**Assignment:**
With the pictures left out, retype exactly the lines below starting at the line that contains "At what coordinates" and ending at the line that contains "The height and width of the screenshot is (508, 812).".

**Information given:**
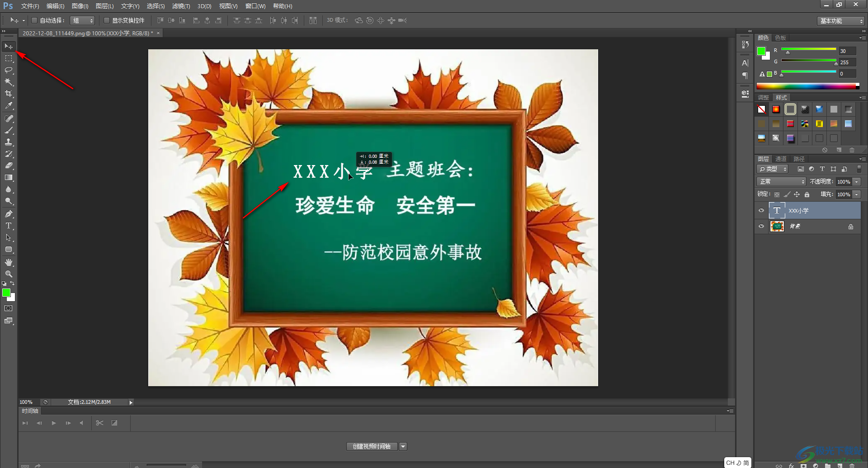Pick the Eyedropper tool

pyautogui.click(x=9, y=106)
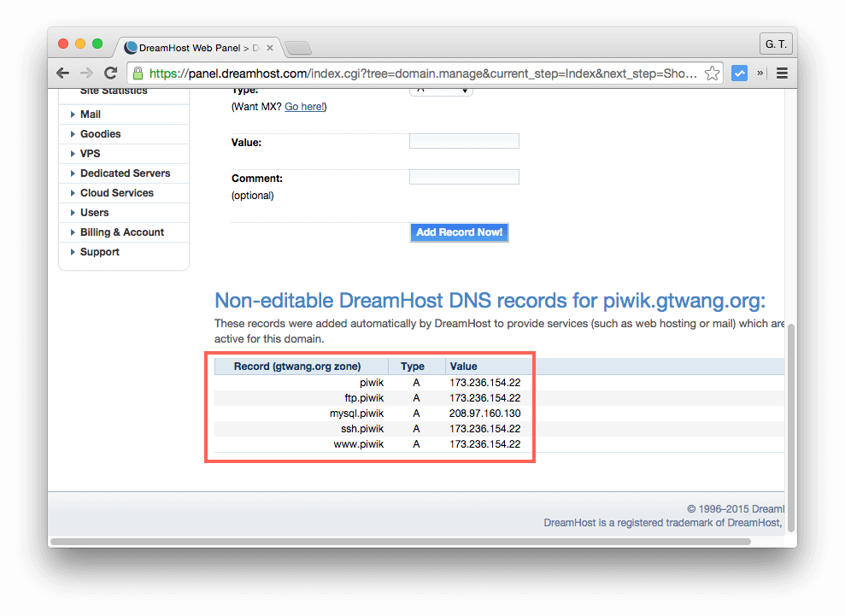Click the browser forward arrow
The height and width of the screenshot is (616, 845).
(86, 73)
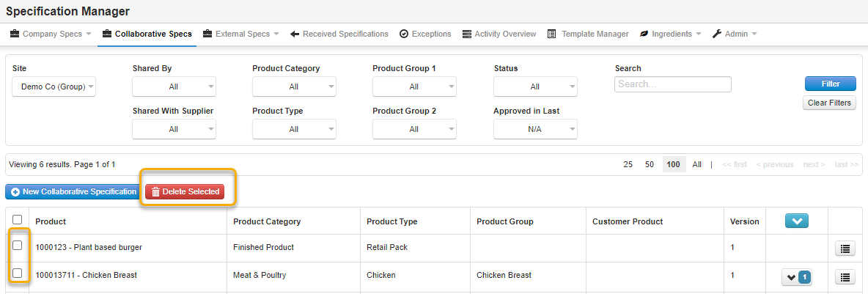Click into the Search text field
This screenshot has width=868, height=294.
tap(672, 84)
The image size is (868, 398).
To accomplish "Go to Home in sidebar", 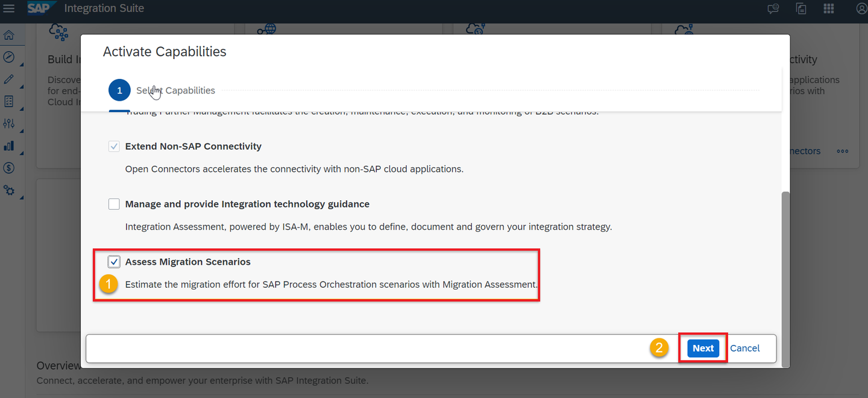I will [x=8, y=35].

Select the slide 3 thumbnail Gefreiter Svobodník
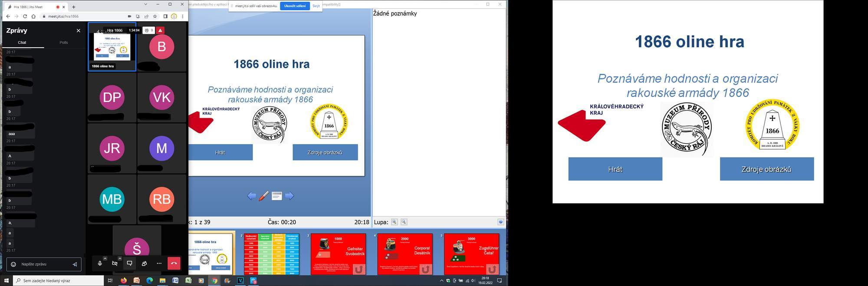(x=338, y=254)
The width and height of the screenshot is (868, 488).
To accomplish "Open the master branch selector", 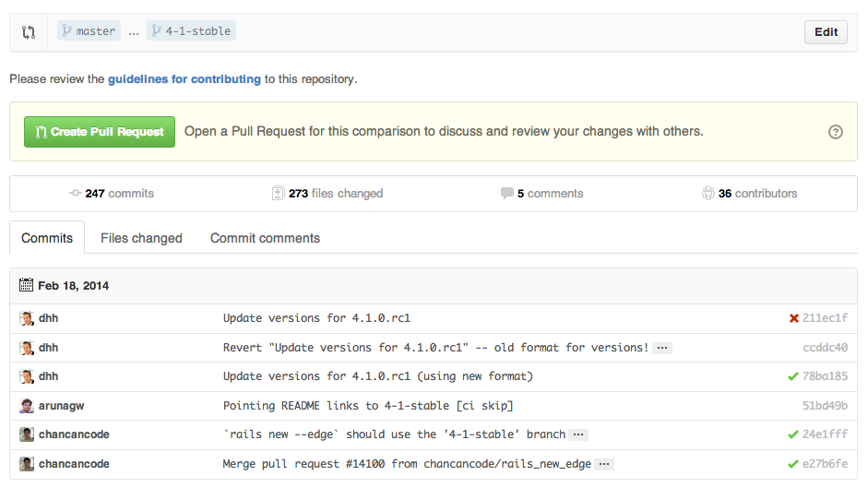I will (89, 31).
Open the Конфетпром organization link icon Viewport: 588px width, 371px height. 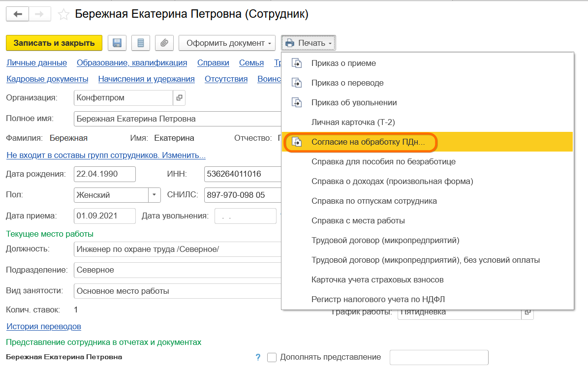pyautogui.click(x=179, y=98)
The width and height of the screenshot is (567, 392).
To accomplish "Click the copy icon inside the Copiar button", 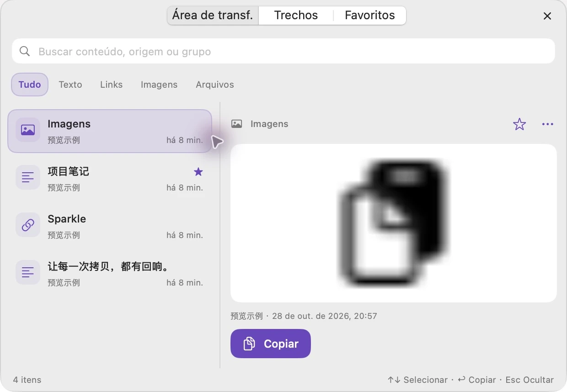I will (249, 344).
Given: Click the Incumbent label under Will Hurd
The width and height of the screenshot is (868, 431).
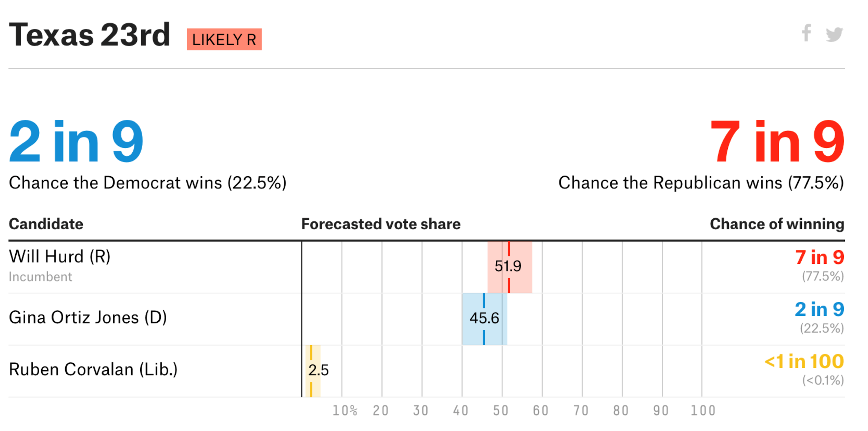Looking at the screenshot, I should tap(40, 277).
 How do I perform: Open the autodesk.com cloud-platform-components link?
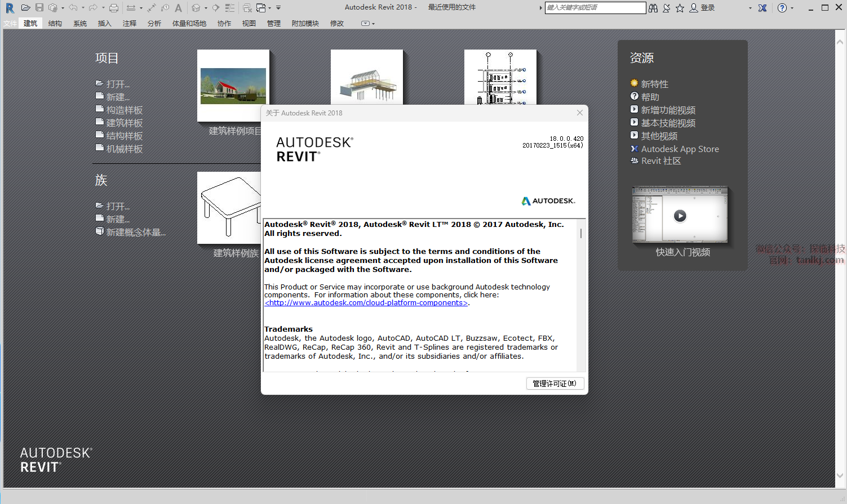click(366, 303)
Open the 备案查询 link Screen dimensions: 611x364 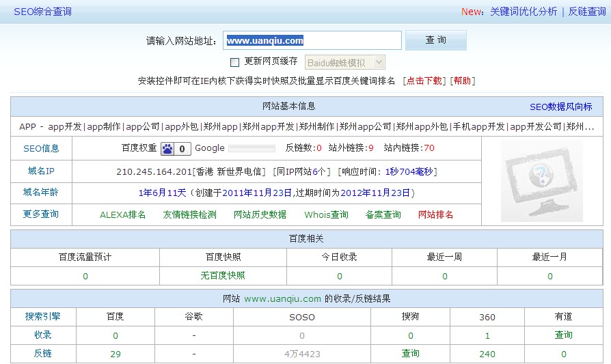point(383,214)
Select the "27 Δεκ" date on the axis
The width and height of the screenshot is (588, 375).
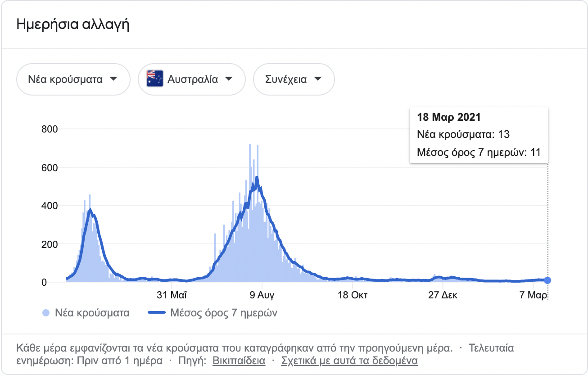(x=443, y=295)
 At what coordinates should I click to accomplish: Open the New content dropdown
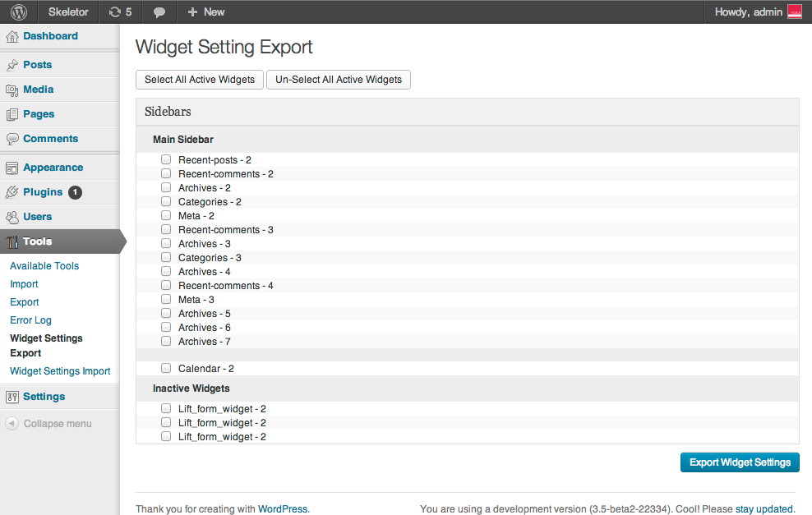205,11
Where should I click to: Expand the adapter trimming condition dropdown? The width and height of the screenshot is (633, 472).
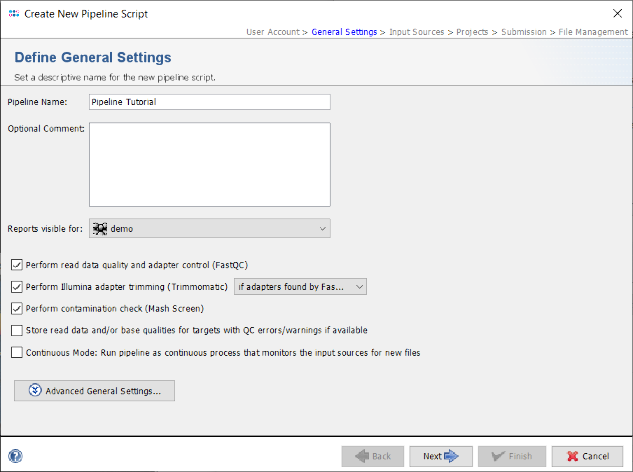301,287
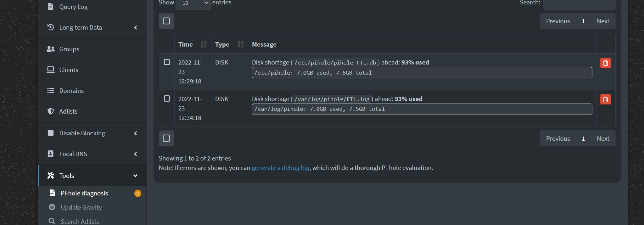
Task: Click the Domains list icon
Action: (51, 91)
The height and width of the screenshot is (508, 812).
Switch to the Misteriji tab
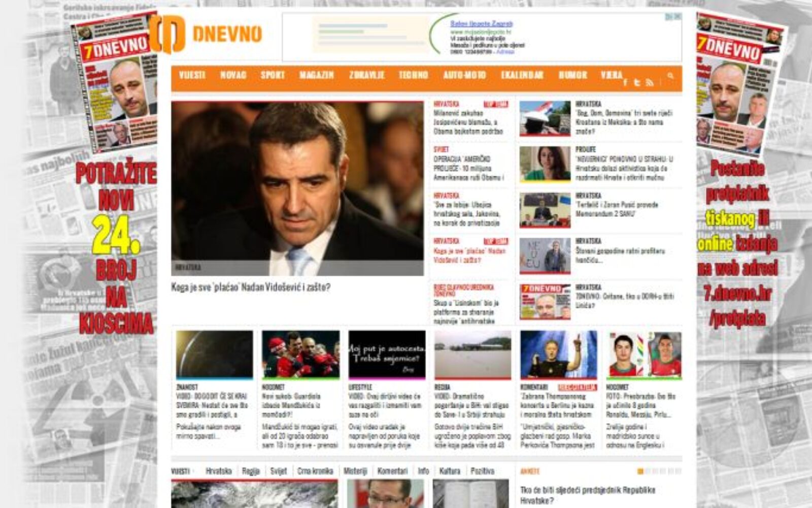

**Solution for this task:**
 At what coordinates should I click to accomplish: Open the New content dropdown
205,11
Where should I click to: Expand the adapter trimming condition dropdown? The width and height of the screenshot is (633, 472).
301,287
Task: Click the Domains list icon
Action: (51, 91)
The height and width of the screenshot is (508, 812).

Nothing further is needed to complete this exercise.